# Text Matching

 

This guide demonstrates tokenization, linguistic processing and matching over [string](../reference/schema-reference.html#string) fields in Vespa. The guide features examples based on the [quick start](../basics/deploy-an-application-local.html).

Refer to the [ranking](../basics/ranking.html) introduction for ranking, and review the different [match modes](../reference/schema-reference.html#match) that Vespa supports per field. See the [text search](../learn/tutorials/text-search) and [text search through ML](../learn/tutorials/text-search-ml) tutorials. Finally, refer to [linguistics](../linguistics.html) for linguistic processing in Vespa.

Using [query tracing](#query-trace) is useful when debugging text matching.

## Index and attribute

Vespa string fields can have a mix of settings specified per field, such as the [indexing](../reference/schema-reference.html#indexing) and [match modes](../reference/schema-reference.html#match).

- The _index_ for free-text search with default match mode _text_, integrating with linguistic processing such as [tokenization and stemming](../linguistics.html). 
- The _attribute_ indexing is used for database-style of string matching without linguistic processing and where the exact string contents are matched. 

Free-text search is normally solved using a string field in _index_ mode:

```
field album type string {
    indexing: summary | index
}
```

If both index and attribute are configured for string-type fields, Vespa will search and match against the index with default match `text`. When the field is both index and attribute, the index aspect is used for matching. (The attribute could still be useful in general, for grouping and sorting.) To get multiple match modes on a single source field you could define a synthetic field outside the document block:

```
schema music {

  document music {

    field album type string {
      indexing: summary | index
    }

  }

  field album_as_attribute type string {
    indexing: input album | attribute
  }

}
```

If you want substring matching for indexed search, consider using [n-gram matching](#n-gram-match).

Below, find details on transformations to the text for text indexing and search using the quick start sample application as an example.

The _album_ field has [index](../reference/schema-reference.html#indexing) mode. For text fields, this enables transformations of the string field to increase query recall.

The following is useful for dumping the resulting text tokens after indexing, to understand the transformations.
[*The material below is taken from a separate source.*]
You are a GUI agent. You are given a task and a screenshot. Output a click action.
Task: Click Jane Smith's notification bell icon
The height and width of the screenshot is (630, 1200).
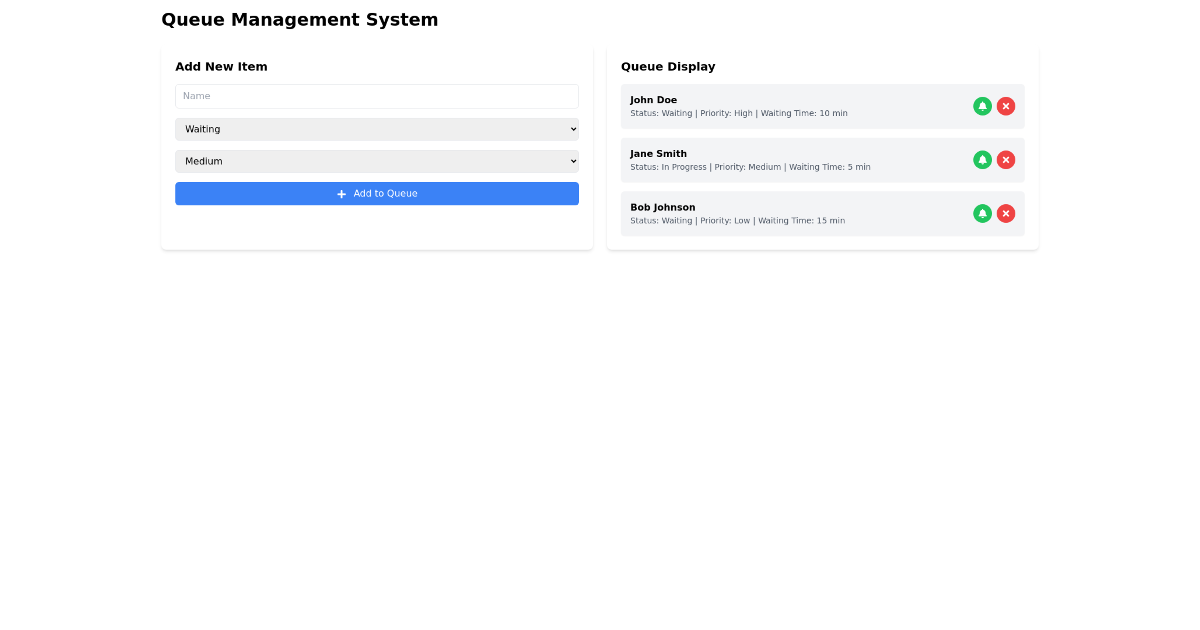(x=982, y=159)
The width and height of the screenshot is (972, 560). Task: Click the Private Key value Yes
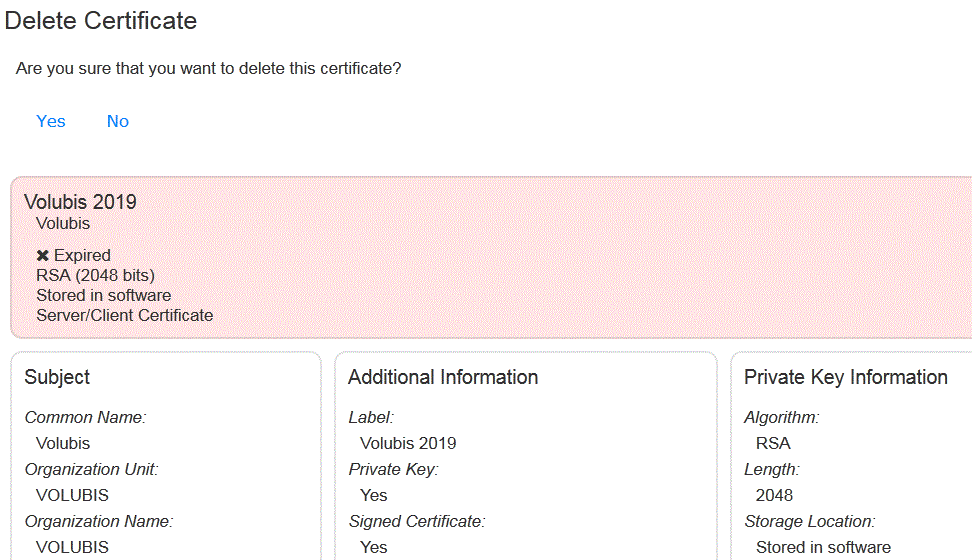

This coupled with [query tracing](#query-trace) can help us understand why a document field doesn't match or match a query.

Add another [document summary](document-summaries.html)to [schemas/music.sd](https://github.com/vespa-engine/sample-apps/blob/master/album-recommendation/app/schemas/music.sd) that contains an extra summary field using [tokens](../reference/schema-reference.html#tokens)with the [source](../reference/schema-reference.html#source)set to the proper index field:

```
document-summary my-debug-summary {
    summary album { }
    summary album_tokens {
        source: album
        tokens
    }
    from-disk
}

fieldset default {
    fields: artist, album
}
```

Redeploy the application to enable the new document summary:

```
$ vespa deploy --wait 300
```

Show original content of album field:

```
$ vespa query "select * from music where true" summary=my-debug-summary | \
  jq -c '.root.children[].fields.album'
"Liebe ist für alle da"
"A Head Full of Dreams"
"Hardwired...To Self-Destruct"
"When We All Fall Asleep, Where Do We Go?"
"Love Is Here To Stay"
```

Show tokens used for indexing the album field:

```
$ vespa query "select * from music where true" summary=my-debug-summary | \
  jq -c '.root.children[].fields.album_tokens'
["lieb","ist","fur","all","da"]
["a","head","full","of","dream"]
["hardwire","to","self","destruct"]
["when","we","all","fall","asleep","where","do","we","go"]
["love","is","here","to","stay"]
```

Observe the [linguistic transformations](../linguistics.html) to the data before indexed:

| Transformation | Type |
| --- | --- |
| Hardwired...To → hardwire to | Tokenization - split terms on non-characters, here "..." |
| Head → head | Lowercasing |
| für → fur | Normalizing |
| dreams → dream | Stemming |

Then, change from _index_ to [attribute](../reference/schema-reference.html#indexing)in [schemas/music.sd](https://github.com/vespa-engine/sample-apps/blob/master/album-recommendation/app/schemas/music.sd) (and remove all bm25 settings):

```
@@ -13,8 +13,7 @@
         }
 
         field album type string {
- indexing: summary | index
- index: enable-bm25
+ indexing: summary | attribute
         }
 
         field year type int {
@@ -51,7 +50,7 @@
             query(user_profile) tensor<float>(cat{})
         }
         first-phase {
- expression: bm25(album) + 0.25 * sum(query(user_profile) * attribute(category_scores))
+ expression: 0.25 * sum(query(user_profile) * attribute(category_scores))
         }
     }
```

Run the tutorial again using the new schema, stop after feeding. Show tokens used for indexing the album field:

```
$ vespa query "select * from music where true" summary=my-debug-summary | \
  jq -c '.root.children[].fields.album_tokens'
["a head full of dreams"]
["love is here to stay"]
["when we all fall asleep, where do we go?"]
["liebe ist für alle da"]
["hardwired...to self-destruct"]
```

The most important observation is that the strings are added _as-is_ for attributes and matching considers the full value, including whitespace (no tokenization).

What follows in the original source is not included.